Findings from our recent field study with Supertowel in Hitsats refugee camp in Tigray, Ethiopia

#handwashing #globalhandwashingday #supertowel #realrelief #cleanhands

How often have you had to take a phone call while cooking? Attend to a crying child while cooking? How often have you had to wait for your dish to cook and in the meantime, you’ve chosen to occupy yourself with a range of other household tasks? In the process of food preparation (and due to interruptions commonly experienced during the food preparation process), we frequently re-contaminate our hands. In many high income settings where we have ‘designed-out’ a lot of our environmental risks, this may not be a major issue.

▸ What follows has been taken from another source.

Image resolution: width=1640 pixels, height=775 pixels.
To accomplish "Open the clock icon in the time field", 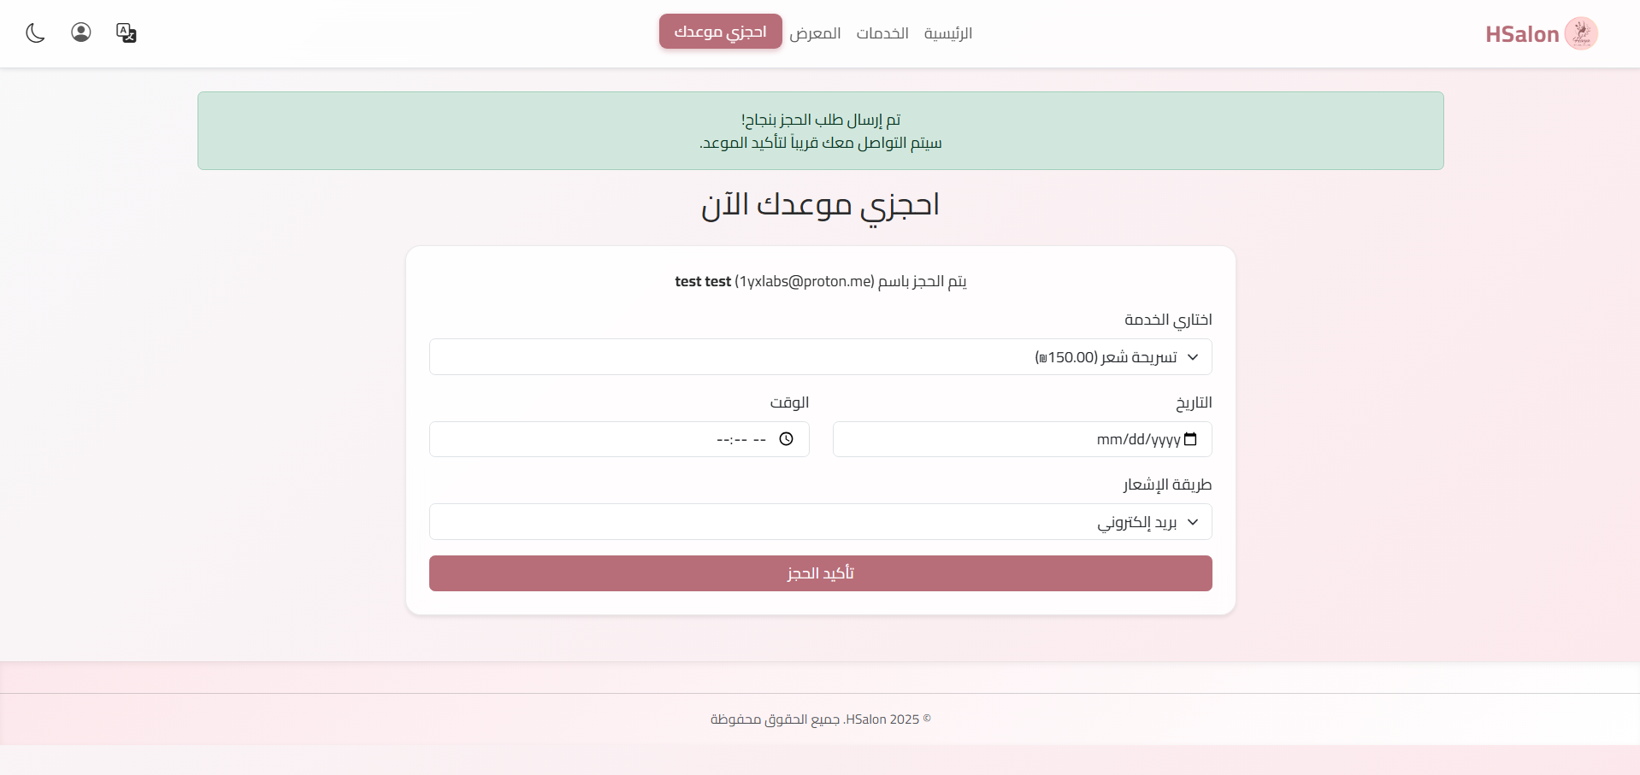I will [787, 439].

But in low and middle income contexts, or in refugee camps like Hitsats, this re-contamination poses a genuine diarrhoeal disease risk. If the men in the scenario above were to have strictly adhered to the WASH sector’s advice, then collectively they would have had to wash their hands with soap more than 30 times! Obviously, this is an impractical amount of time and effort. In a context like Hitsats where water and soap are limited, it also would simply not be possible.

In Hitsats camp, there have been trials on a new hand cleaning product that might be able to reduce re-contamination during the food preparation process. The product is called the SuperTowel. At first glance, the towel looks much like a standard microfiber dishcloth. But when dipped into water, its superpower is activated! The SuperTowel fabric is treated with a permanent anti-microbial bonding. When the damp towel is rubbed against the hands, pathogens are transferred to the fabric where they are killed. The anti-microbial technology does not involve toxic chemicals. Instead, it is achieved by long chains of carbon atoms attached to positively charged nitrogen atoms bonded to a silica layer of the fabric. The positively charged layer attracts negatively charged microbes (including bacteria, protozoa, fungi and encapsulated viruses) causing membrane disruption of the microbes. Earlier this year, we conducted laboratory tests on the SuperTowel and found that under controlled conditions it was more efficacious than handwashing with soap. Even with this success in the lab, we weren’t sure whether the SuperTowel would be an acceptable or practical product for humanitarian crises or other settings where handwashing with soap is challenging.